翻訳家の給料・年収はいくら?働き方や副業、将来性についても紹介

私たちが外国の映画を見るときには日本語の字幕が流れます。また子供の頃から日本語に翻訳された外国の本を数多く読んできました。

これらは翻訳家なしには観たり読んだりすることができません。このように翻訳家の仕事は、私たちに異文化に触れる機会を与えてくれる大きな役割を担っています。

今回は翻訳家の仕事や気になる給料などについてご紹介します。

翻訳家の仕事とは

翻訳家の仕事は、外国の言葉を日本語に訳して、日本語を母国語とする多くの人にその外国の書物やメディア、あるいは実務を理解することを手助けする仕事です。大きく分けて次の3つがあります。

文芸翻訳

外国の書籍や文芸作品を日本で出版するために翻訳する作業です。外国語能力はもちろんのこと、日本語による豊かな文章力や表現力が必要とされます。

メディア翻訳

外国の映画や、ドラマやアニメ、ドキュメンタリーなどのテレビ番組、歌詞などを日本語に翻訳して字幕をつけたりします。人が映像として一度に見られる文字数には限りがあるので、限られた言葉で的確に表現することが求められます。
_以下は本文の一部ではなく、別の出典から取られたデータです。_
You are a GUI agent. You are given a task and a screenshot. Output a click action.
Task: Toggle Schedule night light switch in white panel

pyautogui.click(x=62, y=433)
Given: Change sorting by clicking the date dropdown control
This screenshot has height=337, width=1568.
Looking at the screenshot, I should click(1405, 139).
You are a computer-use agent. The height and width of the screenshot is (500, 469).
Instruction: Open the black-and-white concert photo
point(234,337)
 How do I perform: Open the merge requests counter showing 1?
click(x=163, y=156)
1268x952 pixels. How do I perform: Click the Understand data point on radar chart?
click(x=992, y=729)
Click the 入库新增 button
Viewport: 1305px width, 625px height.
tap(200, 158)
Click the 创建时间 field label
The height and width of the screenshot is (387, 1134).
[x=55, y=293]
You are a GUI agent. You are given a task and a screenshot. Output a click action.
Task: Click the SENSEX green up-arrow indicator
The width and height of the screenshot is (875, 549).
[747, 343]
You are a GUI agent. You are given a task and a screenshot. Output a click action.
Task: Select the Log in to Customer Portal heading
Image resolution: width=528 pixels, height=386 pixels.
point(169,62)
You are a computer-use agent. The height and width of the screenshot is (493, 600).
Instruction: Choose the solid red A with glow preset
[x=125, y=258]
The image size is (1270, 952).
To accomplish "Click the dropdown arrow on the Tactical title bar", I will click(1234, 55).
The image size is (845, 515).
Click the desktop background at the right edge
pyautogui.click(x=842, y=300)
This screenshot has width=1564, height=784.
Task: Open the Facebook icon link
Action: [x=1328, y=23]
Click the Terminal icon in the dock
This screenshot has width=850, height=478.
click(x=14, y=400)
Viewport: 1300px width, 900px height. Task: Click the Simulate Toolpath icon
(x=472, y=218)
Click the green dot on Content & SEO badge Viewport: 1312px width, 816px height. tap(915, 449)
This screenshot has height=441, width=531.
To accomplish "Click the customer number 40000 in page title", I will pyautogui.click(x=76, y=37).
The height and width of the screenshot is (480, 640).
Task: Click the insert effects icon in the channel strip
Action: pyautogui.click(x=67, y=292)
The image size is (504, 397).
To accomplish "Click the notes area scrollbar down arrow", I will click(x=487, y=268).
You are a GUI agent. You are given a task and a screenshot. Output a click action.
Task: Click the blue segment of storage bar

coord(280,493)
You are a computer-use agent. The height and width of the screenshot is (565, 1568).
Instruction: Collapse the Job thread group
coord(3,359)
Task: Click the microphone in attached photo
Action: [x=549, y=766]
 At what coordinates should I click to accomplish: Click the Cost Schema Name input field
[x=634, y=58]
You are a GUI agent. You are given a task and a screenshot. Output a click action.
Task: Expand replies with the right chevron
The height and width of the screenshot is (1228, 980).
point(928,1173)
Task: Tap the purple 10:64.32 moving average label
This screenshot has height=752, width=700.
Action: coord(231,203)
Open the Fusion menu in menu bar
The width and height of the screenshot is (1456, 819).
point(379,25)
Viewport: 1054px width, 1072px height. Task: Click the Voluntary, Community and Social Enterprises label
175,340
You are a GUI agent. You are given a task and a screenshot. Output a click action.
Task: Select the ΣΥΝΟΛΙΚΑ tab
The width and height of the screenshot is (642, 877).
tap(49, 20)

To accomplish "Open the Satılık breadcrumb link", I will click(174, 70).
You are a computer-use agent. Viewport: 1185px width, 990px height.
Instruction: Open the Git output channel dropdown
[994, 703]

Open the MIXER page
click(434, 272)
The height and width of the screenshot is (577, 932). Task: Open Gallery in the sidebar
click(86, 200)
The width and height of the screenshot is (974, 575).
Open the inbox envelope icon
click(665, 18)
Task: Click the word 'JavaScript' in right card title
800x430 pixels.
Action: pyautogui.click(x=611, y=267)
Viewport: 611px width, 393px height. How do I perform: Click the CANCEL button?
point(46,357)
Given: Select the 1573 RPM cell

またその時の社会背景や文化を把握していないと、上手に見る人に伝わる翻訳ができません。

実務翻訳

ビジネス用の文章や企画書、マニュアル、契約書などの実務において必要な文章を翻訳します。ビジネスについての知識はもちろんのこと、的確、正確、迅速な翻訳技術が求められます。

翻訳家になるには

翻訳家になるには特別な資格は必要ありません。翻訳家には外国語の技術が習得できる大学の英文科や外国語大学の出身者が多くいます。

また翻訳専門学校に入学して、外国語の勉強をしたのちにある程度成績が優秀なものであれば、卒業後に翻訳の仕事の進路が用意されている場合があります。

卒業後は翻訳専門会社に就職したり、翻訳会社に登録してフリーランスで働く人もいます。いずれにしてもクオリティーの高い仕事ができなければ、翻訳家として仕事をすることは難しいといえるでしょう。

翻訳家の給料・年収はバラバラ

翻訳家は、実力や働き方により大きく給料が変わります。

フリーランスの翻訳家

多くの翻訳家がフリーランスとして働いています。収入は、翻訳する文字数×単価によって決まるようです。専門的な知識を要する医学や金融関係は比較的単価が高くなる傾向にあります。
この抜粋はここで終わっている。